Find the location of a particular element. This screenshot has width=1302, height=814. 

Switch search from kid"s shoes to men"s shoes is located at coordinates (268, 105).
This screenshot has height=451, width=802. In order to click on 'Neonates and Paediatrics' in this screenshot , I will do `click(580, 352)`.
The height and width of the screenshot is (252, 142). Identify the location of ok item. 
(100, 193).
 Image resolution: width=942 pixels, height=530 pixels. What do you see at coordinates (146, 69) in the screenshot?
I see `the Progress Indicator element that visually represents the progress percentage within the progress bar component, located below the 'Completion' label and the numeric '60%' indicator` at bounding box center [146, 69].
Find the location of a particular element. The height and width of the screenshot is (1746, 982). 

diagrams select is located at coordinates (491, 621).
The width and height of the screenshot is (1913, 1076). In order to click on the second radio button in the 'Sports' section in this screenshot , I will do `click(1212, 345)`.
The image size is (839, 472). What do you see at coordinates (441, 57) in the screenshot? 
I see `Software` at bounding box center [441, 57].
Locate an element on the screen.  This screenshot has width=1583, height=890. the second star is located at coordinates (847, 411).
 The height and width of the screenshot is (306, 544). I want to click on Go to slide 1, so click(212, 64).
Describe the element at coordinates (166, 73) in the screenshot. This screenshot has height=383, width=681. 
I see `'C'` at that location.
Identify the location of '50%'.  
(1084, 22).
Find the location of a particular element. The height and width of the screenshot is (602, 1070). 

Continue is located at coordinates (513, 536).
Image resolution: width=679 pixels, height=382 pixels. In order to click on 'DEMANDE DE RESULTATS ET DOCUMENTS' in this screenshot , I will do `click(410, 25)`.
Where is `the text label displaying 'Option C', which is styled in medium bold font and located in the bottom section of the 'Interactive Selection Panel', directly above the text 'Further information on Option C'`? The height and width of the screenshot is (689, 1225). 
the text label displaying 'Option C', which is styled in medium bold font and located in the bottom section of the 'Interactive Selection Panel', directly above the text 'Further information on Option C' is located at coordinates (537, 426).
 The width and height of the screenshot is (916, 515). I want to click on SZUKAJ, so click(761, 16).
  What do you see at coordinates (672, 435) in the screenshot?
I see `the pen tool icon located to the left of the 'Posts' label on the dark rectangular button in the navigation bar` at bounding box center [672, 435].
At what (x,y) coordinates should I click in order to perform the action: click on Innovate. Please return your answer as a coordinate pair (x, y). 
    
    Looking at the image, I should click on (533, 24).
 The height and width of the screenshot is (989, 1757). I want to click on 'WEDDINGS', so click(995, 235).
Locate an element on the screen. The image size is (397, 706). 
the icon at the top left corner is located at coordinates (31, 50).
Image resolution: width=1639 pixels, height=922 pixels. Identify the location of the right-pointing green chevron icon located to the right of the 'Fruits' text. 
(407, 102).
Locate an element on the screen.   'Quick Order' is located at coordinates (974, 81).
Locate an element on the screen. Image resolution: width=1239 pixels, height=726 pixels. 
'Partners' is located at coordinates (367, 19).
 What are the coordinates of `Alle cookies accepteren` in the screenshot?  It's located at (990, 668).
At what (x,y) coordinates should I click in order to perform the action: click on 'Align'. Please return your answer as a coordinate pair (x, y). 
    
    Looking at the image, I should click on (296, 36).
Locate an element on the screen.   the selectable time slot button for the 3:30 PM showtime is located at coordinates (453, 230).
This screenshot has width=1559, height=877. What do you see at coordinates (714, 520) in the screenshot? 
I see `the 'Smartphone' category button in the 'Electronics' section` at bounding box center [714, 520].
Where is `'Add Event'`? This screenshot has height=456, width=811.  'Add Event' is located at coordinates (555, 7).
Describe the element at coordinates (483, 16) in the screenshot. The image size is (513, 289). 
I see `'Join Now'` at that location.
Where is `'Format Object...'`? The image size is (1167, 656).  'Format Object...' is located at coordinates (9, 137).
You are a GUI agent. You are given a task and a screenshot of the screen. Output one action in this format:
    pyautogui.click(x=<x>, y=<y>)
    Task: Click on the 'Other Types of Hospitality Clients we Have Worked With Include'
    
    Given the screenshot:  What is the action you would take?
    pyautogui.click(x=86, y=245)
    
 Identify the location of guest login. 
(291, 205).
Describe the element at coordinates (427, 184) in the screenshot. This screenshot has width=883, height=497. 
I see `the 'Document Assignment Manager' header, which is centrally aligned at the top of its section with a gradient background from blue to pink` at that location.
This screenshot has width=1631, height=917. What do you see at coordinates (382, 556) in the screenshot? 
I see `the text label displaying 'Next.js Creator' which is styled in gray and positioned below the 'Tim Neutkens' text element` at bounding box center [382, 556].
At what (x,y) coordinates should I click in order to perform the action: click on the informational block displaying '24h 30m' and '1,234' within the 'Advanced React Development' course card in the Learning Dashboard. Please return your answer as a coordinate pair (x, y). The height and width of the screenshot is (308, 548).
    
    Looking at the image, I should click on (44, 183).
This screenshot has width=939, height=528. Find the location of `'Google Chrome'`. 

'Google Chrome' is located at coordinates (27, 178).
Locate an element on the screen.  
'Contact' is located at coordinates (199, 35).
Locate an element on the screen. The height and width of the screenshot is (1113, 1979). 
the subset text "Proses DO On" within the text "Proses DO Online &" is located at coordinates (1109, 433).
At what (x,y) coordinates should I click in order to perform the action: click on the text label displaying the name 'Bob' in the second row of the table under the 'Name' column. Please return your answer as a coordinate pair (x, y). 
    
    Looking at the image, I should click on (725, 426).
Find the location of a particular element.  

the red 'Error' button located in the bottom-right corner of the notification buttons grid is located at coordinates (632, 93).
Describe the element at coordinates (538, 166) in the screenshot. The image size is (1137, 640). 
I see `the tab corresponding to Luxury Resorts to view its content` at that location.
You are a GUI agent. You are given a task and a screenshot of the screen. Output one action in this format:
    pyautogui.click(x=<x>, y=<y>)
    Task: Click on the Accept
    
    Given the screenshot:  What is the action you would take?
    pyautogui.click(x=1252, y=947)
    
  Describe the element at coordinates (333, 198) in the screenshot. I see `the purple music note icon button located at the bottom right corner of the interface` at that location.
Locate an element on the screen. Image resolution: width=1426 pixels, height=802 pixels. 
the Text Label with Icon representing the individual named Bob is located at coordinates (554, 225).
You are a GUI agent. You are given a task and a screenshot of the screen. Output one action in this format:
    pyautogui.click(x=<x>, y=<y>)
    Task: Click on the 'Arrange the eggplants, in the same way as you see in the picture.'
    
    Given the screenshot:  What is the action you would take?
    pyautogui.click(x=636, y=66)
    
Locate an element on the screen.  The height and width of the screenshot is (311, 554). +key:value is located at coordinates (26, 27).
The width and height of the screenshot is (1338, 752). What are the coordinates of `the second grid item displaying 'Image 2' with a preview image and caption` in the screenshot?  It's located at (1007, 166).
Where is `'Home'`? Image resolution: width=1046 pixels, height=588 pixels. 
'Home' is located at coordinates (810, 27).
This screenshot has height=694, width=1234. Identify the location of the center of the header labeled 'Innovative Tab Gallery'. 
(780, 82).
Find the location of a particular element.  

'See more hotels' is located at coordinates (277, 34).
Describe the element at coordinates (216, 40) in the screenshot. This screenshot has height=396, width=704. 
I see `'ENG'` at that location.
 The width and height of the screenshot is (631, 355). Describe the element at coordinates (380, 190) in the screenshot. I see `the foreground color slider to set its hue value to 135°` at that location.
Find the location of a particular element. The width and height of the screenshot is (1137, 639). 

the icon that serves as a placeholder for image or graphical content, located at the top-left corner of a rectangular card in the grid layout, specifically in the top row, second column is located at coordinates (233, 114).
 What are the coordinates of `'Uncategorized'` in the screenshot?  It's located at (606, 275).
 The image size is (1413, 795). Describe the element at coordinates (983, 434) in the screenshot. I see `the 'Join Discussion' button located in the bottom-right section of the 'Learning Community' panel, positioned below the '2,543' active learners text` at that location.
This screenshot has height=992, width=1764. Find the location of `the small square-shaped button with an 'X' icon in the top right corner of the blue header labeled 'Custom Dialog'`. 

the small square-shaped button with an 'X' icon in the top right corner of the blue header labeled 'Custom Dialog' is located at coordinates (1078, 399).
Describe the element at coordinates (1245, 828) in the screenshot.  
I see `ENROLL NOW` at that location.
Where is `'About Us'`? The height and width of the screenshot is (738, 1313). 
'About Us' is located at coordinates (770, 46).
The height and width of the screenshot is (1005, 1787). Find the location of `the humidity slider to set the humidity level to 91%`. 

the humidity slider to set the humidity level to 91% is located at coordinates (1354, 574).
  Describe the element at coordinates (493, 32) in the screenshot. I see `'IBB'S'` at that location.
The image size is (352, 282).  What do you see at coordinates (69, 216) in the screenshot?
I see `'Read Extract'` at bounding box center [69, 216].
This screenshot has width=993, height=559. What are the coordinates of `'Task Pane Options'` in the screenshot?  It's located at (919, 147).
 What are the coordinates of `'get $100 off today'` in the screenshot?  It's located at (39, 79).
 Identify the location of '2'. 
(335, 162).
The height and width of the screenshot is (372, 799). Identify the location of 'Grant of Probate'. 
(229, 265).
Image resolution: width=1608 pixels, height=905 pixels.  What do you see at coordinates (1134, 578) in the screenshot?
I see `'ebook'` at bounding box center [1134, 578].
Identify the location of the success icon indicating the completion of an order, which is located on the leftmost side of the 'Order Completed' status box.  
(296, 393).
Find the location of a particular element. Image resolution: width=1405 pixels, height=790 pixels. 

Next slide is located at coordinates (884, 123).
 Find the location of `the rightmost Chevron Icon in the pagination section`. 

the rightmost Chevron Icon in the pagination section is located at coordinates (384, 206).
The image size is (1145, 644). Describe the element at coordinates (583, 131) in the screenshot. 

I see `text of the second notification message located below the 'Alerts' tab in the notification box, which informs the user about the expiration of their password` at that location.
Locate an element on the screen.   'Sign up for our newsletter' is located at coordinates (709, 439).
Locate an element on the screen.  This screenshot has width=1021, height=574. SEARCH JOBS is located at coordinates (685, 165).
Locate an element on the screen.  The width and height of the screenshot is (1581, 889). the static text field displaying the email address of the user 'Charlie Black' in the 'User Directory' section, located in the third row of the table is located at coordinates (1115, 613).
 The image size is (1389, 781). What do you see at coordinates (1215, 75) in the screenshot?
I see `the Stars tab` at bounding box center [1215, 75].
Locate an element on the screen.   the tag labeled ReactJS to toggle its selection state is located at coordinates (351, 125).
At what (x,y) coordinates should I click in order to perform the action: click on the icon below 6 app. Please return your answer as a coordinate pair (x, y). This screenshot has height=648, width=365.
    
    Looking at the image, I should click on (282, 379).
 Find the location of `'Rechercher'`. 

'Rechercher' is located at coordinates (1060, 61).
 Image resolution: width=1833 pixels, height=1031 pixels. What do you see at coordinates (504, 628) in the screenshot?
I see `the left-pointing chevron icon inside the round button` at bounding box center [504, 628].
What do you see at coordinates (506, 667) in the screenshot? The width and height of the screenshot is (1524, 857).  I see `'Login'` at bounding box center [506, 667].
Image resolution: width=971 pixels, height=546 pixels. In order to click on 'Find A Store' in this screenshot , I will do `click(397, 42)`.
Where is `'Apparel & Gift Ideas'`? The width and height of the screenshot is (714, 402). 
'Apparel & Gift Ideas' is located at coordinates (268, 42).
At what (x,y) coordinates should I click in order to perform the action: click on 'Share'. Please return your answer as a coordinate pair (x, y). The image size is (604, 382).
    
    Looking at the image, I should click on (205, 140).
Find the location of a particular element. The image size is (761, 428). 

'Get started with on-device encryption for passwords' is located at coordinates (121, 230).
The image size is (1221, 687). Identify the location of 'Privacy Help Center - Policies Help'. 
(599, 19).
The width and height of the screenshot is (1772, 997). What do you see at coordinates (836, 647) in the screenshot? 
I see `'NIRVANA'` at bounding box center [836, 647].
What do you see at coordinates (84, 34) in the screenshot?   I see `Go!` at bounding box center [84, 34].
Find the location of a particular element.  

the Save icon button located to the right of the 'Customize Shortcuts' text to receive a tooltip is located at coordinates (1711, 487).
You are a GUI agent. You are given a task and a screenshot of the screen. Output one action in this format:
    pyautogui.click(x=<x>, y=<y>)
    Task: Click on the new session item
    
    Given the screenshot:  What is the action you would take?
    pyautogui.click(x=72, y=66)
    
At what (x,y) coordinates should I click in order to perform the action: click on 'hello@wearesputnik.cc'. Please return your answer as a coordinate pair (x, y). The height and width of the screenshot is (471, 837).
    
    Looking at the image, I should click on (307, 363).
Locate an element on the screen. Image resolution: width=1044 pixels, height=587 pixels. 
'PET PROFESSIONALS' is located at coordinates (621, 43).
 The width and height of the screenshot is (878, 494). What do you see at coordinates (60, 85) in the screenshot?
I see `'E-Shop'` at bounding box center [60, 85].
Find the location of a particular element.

• _What is needed_:
Count the lines above that contain the string "rightmost", with uppercase and lowercase treated as different, and reply with only the number.

• _Correct output_:
2